Now, what does this have to do with discipline? Quite a bit. When we are in quality community, we can speak in the group about the things about which we are trying to be disciplined. This will allow the other people to hold us accountable to what we say we are doing. Then, when we struggle to maintain the discipline, when our training gets tough, we can tell our friends in the quality community about our struggles, and they can help us carry the burden. This is one way in which Galatians 6:2 comes to life. But both parties in the community must be honest and helpful with their words and actions.

Interestingly, what people in the church say to each other seems to be a serious issue to the apostle Paul, enough to mention it numerous times in the same letter. In Ephesians 4 Paul discusses some themes of “living a life worthy of the calling to which [we] have been called,” which is being disciples of Christ and children of God. He says we are to be “building up the body of Christ” (verse 12) when we interact with one another. Regarding speech, he writes that, “speaking the truth in love, we are to grow up in every way into him who is the head, into Christ” (v. 15). Paul then explains that we are to live as a new creation in Christ rather than as the old creation that we were before Christ saved us. As a result of living as a new creation, Paul writes, “Therefore, having put away falsehood, let each one of you speak the truth with his neighbor, for we are members one of another” (v. 25).  Another change in our behavior due to the new life we have been given is that we should “let no corrupting talk come out of your mouths, but only such as is good for building up, as fits the occasion, that it may give grace to those who hear” (v. 29). Then, in chapter 5, Paul writes, “Let there be no filthiness nor foolish talk nor crude joking, which are out of place, but instead let there be thanksgiving,” regarding the behavior of the “saints” (vv. 3-4). Instead of this, he says we should “[address] one another in psalms and hymns and spiritual songs” (v. 19). This should come as a result of the Holy Spirit living in us, after we have taken Jesus to be our Savior and have received a new heart from God.

Speech is not the only part of our behavior that Paul says we should change, but due to how much attention he gives it, it seems important. And from my experience, we tend to be particularly damaging with our words–more so than our actions.

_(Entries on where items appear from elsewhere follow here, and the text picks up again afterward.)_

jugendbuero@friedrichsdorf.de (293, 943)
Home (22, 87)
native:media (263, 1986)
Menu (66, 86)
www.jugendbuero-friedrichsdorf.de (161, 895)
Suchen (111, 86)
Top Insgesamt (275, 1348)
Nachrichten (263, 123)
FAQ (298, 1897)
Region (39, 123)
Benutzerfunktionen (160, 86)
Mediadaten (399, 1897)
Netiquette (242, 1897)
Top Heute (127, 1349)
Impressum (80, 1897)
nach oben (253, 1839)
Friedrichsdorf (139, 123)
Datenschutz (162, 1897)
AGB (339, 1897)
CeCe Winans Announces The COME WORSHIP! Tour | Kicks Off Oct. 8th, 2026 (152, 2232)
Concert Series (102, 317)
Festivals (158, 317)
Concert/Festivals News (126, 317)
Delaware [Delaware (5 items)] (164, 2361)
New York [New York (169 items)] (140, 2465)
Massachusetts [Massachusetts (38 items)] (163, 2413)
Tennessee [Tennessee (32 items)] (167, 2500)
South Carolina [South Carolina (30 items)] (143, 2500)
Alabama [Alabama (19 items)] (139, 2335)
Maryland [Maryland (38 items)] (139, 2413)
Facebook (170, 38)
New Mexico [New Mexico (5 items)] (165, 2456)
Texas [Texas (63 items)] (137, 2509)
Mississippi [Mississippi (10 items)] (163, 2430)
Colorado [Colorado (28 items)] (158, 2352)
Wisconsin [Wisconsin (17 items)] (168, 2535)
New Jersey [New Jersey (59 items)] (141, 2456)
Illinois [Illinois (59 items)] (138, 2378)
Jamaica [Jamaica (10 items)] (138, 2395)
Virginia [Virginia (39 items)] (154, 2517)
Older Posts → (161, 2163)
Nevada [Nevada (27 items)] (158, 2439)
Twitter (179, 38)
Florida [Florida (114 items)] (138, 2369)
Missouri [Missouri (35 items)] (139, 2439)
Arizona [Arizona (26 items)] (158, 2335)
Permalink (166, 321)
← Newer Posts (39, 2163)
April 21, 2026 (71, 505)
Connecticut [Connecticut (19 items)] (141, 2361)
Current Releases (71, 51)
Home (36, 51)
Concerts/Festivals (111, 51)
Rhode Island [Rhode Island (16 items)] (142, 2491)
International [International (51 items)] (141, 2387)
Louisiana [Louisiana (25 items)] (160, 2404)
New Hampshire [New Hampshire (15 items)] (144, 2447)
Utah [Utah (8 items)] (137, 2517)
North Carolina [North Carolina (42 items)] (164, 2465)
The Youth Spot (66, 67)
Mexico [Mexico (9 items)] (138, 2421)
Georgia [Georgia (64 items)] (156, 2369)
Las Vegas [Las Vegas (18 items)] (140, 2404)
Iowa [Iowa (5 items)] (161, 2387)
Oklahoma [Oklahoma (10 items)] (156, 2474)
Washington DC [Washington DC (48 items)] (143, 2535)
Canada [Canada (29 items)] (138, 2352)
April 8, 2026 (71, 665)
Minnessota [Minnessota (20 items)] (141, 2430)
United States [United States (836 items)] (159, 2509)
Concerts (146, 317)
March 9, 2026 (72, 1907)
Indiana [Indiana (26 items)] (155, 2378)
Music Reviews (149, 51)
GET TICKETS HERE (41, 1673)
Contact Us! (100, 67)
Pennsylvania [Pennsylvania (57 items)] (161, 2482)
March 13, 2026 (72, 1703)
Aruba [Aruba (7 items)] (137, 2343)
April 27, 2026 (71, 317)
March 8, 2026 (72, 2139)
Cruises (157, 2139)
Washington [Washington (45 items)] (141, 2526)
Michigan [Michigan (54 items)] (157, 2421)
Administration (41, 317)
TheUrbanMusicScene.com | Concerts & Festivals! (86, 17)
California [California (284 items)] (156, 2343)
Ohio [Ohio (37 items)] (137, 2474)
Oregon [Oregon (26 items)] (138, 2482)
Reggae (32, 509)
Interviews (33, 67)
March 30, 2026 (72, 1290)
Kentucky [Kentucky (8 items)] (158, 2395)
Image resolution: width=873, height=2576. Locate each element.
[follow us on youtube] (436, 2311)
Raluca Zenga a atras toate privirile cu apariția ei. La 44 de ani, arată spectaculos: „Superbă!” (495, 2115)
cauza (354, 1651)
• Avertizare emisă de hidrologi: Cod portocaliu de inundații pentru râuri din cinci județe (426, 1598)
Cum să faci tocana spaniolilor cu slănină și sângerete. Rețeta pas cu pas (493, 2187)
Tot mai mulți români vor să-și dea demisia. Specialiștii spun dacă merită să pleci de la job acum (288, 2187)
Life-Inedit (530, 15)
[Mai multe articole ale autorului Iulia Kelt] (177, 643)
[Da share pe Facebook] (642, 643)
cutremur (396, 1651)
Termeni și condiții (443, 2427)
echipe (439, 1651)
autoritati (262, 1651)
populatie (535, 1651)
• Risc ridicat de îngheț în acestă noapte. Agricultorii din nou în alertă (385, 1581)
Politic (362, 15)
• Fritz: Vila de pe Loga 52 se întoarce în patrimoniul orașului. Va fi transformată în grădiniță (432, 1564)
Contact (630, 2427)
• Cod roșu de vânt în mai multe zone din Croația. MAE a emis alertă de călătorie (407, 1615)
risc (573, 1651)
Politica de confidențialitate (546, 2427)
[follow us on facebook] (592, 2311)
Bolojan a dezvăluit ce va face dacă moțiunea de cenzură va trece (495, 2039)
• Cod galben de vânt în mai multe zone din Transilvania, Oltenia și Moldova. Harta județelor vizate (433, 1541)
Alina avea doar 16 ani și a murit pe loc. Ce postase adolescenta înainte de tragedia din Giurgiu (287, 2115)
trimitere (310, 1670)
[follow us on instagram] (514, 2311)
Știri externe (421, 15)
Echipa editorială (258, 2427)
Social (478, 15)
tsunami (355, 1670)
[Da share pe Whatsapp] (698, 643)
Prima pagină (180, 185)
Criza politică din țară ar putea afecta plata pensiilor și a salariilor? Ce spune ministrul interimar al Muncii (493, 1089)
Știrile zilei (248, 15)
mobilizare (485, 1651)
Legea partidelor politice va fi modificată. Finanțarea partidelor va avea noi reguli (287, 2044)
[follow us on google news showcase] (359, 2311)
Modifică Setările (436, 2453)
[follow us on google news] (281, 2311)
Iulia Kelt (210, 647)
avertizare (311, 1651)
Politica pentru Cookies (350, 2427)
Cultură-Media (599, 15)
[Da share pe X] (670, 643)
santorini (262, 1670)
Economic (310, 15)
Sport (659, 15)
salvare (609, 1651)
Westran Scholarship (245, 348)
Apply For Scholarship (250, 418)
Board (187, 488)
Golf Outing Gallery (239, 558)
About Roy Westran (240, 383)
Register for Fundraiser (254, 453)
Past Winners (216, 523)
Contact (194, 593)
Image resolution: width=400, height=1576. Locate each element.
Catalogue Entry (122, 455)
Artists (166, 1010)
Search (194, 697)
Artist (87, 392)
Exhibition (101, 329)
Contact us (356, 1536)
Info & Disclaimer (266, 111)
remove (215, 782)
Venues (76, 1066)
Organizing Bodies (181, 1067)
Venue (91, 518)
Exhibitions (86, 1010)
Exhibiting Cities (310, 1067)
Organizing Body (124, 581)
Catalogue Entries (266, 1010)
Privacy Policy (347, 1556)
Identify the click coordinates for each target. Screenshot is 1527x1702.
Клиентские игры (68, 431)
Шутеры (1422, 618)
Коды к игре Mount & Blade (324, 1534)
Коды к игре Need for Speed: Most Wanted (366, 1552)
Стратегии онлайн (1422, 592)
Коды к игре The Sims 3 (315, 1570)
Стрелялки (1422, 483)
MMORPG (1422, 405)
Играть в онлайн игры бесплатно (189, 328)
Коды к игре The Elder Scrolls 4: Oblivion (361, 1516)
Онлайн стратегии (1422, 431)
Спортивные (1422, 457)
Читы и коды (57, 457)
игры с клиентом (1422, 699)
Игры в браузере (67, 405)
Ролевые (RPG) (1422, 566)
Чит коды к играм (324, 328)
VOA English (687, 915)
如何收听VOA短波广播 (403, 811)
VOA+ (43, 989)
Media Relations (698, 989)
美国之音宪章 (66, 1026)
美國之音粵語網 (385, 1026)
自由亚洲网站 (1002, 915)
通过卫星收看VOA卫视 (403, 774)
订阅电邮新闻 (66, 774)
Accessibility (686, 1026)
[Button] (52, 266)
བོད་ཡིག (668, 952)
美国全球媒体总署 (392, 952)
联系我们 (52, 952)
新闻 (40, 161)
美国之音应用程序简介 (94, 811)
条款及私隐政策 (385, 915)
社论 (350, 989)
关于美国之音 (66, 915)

Now, specifically regarding discipline and quality community, I have some specific suggestions. First, sarcasm and insults have no place here. The least they do is to create a mood of cynicism and condescension, and the most they do is to permanently damage other people’s confidence. The children of God are all made new and are growing in Christ, and so we should treat each other accordingly. Instead of speaking in ways that potentially tear each other down, we should speak in ways that build each other up. If we criticize, let us do it with the intention of helping a person grow more mature in Christ. If we joke, let it be with the intention of helping the other person enjoy their life and the Lord more. And finally, whatever we say about another person’s discipline, if it is a good discipline, let us have the intention of helping them toward their goal.

Being in a quality community is a vital part of maintaining a discipline, as long as it is done well. And when quality community is done well, the discipline and the enjoyment of its fruit is likely to not just continue, but thrive.